Thomas Micolino von der Eisdiele "Rino" in Rottenburg (Kreis Tübingen) hat bei der Gelato-Weltmeisterschaft einen Kreativ-Preis gewonnen. Für einen Platz auf dem Podium in Las Vegas hat es nicht gereicht. Doch seine Kreation aus Kamelmilch hat die Jury dann doch überzeugt.

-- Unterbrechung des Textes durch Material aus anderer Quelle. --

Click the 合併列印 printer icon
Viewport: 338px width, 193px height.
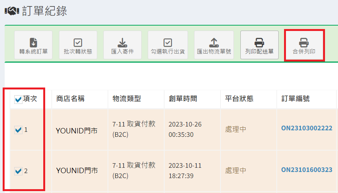point(304,42)
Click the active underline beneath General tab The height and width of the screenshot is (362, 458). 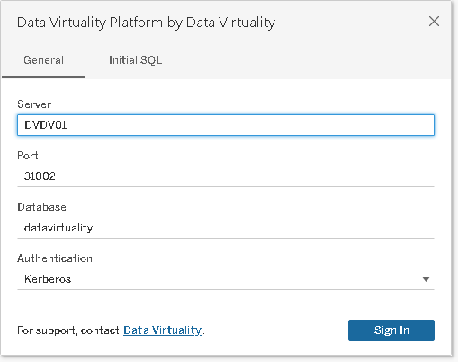pyautogui.click(x=43, y=77)
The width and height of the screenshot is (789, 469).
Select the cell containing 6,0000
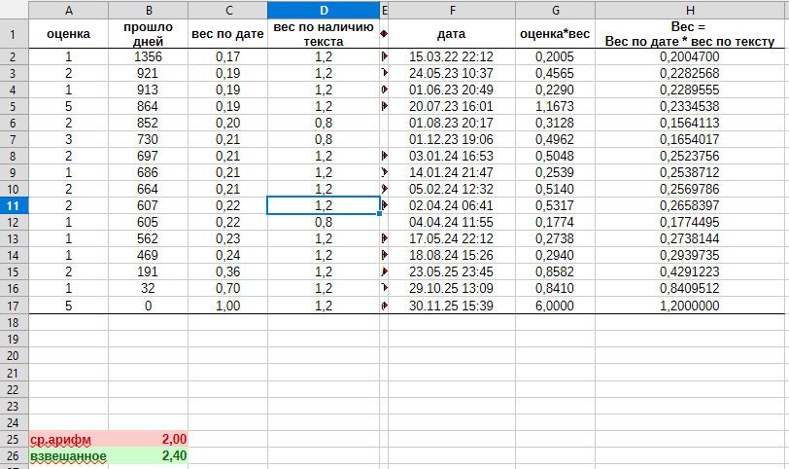click(x=555, y=306)

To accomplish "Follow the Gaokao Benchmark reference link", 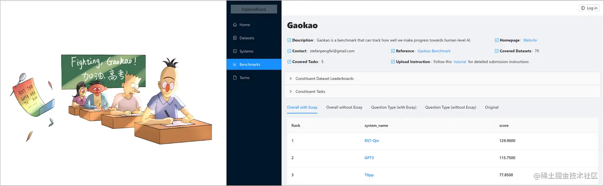I will [x=434, y=51].
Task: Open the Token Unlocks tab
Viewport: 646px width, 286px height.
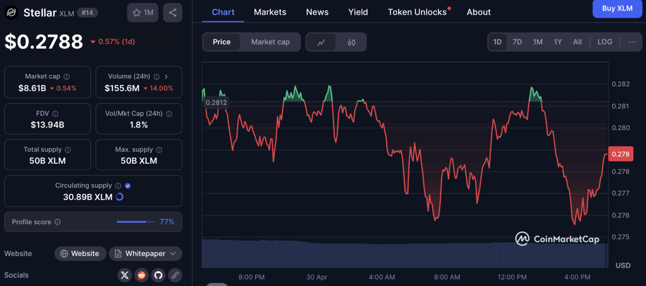Action: point(416,12)
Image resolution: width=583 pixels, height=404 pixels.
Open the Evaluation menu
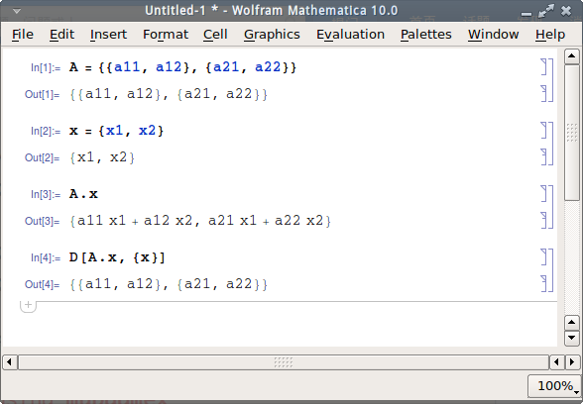[x=350, y=34]
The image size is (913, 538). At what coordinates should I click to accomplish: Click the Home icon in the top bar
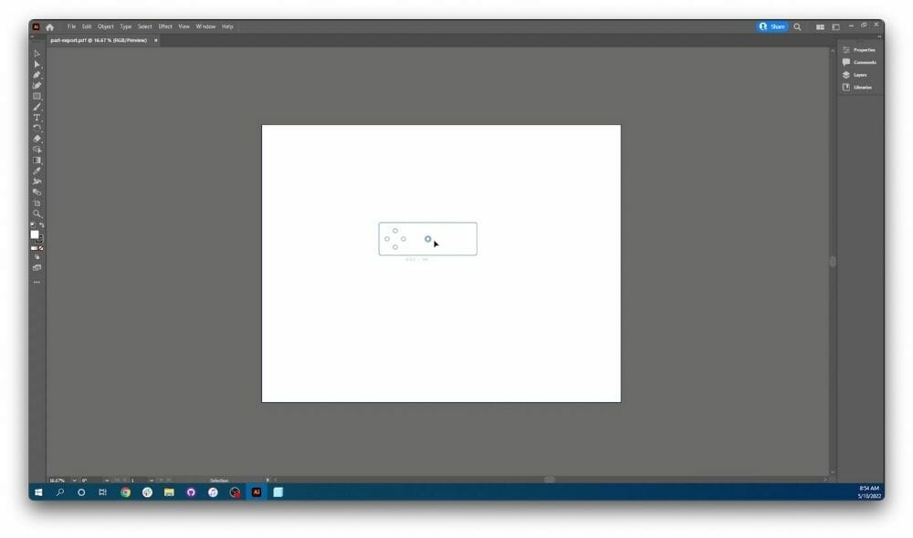click(48, 26)
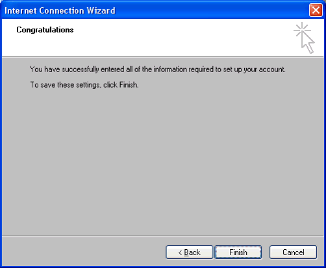Click the 'You have successfully entered' message
Image resolution: width=326 pixels, height=268 pixels.
(x=157, y=69)
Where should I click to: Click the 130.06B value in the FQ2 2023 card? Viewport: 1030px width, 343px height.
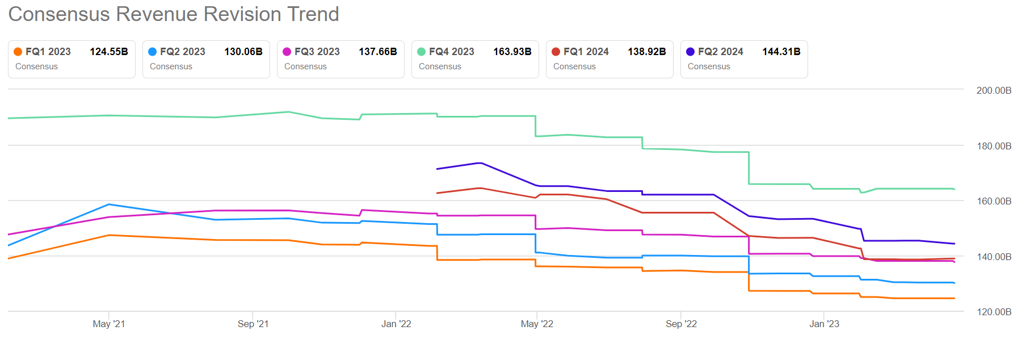point(243,52)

Eismacher: Weltmeisterschaft in Las Vegas war große Sache
Den Titel des Deutschen Meisters hatte Micolino mit seiner Sorte Kamelatte schon geholt. Mit diesem Sieg hat er sich auch für die Gelato Festival World Masters in Las Vegas in den USA qualifiziert. Dort sei die Konkurrenz sehr stark gewesen, sagte Micolino dem SWR. Er habe nicht damit gerechnet, einen Preis zu gewinnen. Für ihn war das "schon eine große Sache".
Am Tag nach seiner Auszeichnung flog der Eismacher wieder zurück nach Deutschland. Am Freitag landete er in München. In seiner Eisdiele in Rottenburg ist die Freude groß. Sie sei sehr stolz auf ihren Sohn, sagte Micolinos Mutter. Die selbst in der Eisdiele hinterm Tresen steht und Eis verkauft.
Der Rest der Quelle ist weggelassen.